We introduce Pythagoras-Prover, a compute-efficient family of open-source large language models for formal theorem proving in Lean 4. The family comprises two autoregressive provers at 4B and 32B parameters, together with Pythagoras-Prover-Diffusion, the first diffusion-based theorem prover, which iteratively refines Lean proofs at inference time. All three models are artefacts of a single methodological approach: a scalable, Lean-verified synthetic data pipeline. At its centre is Augmented Lean Formalisation (ALF), a structured mutation scheme that expands a verified seed corpus into formal variants without per-instance Lean compilation, then re-uses them as a self-distillation signal during training. This design lets careful data construction stand in for raw scale, closing much of the gap between small open provers and their largest counterparts — without relying on inference-time self-correction.

2. Model Summary

A Lean-Verified Synthetic Data Pipeline

Natural-language problems from general-math and competition sources are autoformalised into Lean and gated on the type-checker using predominantly sub-30B open models, with an auto-informalisation and alignment step discarding faithful-but-wrong formalisations to yield a verified seed corpus partitioned into easy, medium, and hard tiers.
A rubric-guided distillation stage re-prompts on each rejected instance to target the specific Lean type-checker error responsible for its failure, lifting autoformalisation success and roughly doubling the verified training set.

Model Training

LoRA-only supervised fine-tuning of Qwen3-4B and Qwen3-32B under an 8K context, paired with a dynamic proof-reasoning filter and a difficulty-ordered easy→medium→hard curriculum, followed by reinforcement learning with a Lean-compilation reward and a final continued-SFT stage on the ALF corpus.
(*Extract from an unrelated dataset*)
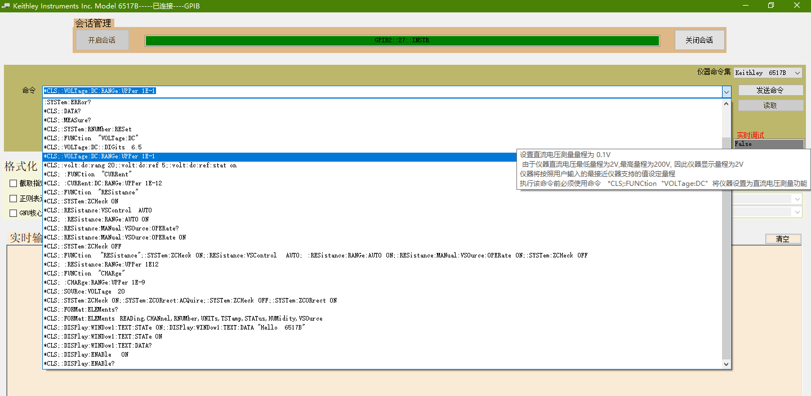Click the Keithley application icon in title bar
Viewport: 811px width, 396px height.
tap(6, 6)
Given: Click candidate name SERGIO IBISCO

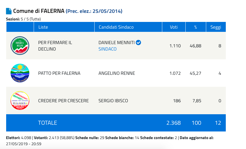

Augmented Lean Formalisation

ALF emits one structured variant per category — simplification, generalisation, lemma proposal, proof-step decomposition, and reformulation — for every seed statement, replacing per-instance Lean verification with a cheap statement-alignment check and expanding the seed corpus into roughly 2M formal variants.
The post-RL prover proves the mutations, and these self-distilled proofs form a corpus that trains both the autoregressive and diffusion provers from a single recipe.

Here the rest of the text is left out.